Enrichir la représentation acoustique pour les langues faiblement dotées – Laboratoire d'Informatique de l'Université du Mans

Seminar from Yannick Yomie Nzeuhang, PhD student at Université Yaoundé 1 and ESPERANTO secondee at LIUM

Date: 21/06/2024
Time: 14h00
Localization: IC2, Boardroom
Speaker: Yannick Yomie Nzeuhang

Enriching acoustic representation for for LRL(Low resources Languages)

A popular approach in the literature for tackling the task of speech recognition for low-resource languages is “finetuning”. It is generally based on a multilingual feature extraction model, assumed to be sufficiently general to be exploited whatever the language of application. However, several studies have shown that the performance of these models depends on the linguistic distance between the languages used to pre-train the model and the target language. Furthermore, the specification of these extraction models for a low-resource language is made difficult by their data-intensive nature.

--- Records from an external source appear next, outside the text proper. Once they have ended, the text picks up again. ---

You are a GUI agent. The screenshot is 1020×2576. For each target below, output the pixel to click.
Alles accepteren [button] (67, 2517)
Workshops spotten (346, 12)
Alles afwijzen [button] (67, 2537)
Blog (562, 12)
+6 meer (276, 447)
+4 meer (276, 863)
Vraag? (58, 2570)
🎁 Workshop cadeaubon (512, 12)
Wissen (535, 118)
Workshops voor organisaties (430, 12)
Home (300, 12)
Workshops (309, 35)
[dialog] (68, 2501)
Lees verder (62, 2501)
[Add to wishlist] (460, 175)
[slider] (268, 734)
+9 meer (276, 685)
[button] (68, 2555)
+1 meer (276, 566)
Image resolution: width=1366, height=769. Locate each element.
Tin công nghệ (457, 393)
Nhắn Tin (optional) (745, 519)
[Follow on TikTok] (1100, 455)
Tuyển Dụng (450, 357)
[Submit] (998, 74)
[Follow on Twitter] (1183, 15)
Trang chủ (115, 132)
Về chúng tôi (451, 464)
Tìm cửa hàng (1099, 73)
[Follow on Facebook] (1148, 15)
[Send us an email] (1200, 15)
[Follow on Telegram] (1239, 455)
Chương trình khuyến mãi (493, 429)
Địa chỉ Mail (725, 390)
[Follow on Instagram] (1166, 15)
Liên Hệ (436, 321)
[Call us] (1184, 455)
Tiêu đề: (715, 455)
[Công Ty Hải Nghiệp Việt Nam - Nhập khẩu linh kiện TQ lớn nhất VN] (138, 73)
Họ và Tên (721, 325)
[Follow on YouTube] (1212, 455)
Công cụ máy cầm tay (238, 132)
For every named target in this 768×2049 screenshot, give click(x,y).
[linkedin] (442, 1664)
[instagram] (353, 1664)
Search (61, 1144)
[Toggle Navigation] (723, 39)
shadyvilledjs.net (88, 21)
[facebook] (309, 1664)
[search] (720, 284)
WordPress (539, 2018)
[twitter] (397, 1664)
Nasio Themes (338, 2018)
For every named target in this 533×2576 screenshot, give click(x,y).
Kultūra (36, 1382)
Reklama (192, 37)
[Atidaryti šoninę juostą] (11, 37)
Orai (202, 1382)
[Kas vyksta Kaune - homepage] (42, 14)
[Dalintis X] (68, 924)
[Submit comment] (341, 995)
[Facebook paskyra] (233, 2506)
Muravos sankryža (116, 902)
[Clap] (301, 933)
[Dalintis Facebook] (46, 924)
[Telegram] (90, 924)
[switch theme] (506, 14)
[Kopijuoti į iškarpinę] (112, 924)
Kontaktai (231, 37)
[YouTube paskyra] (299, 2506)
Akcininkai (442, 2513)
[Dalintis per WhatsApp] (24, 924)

For low-resource languages, we propose an approach for learning acoustic representations for the speech recognition task. This approach is based on the use of graph neural networks to enrich acoustic features with linguistic information. We evaluated this enrichment potential by comparing the quality of acoustic-only features with those where they are combined with linguistic information. Preliminary results on the task of recognising isolated words from the google command dataset tend to confirm the improvement in performance with this approach.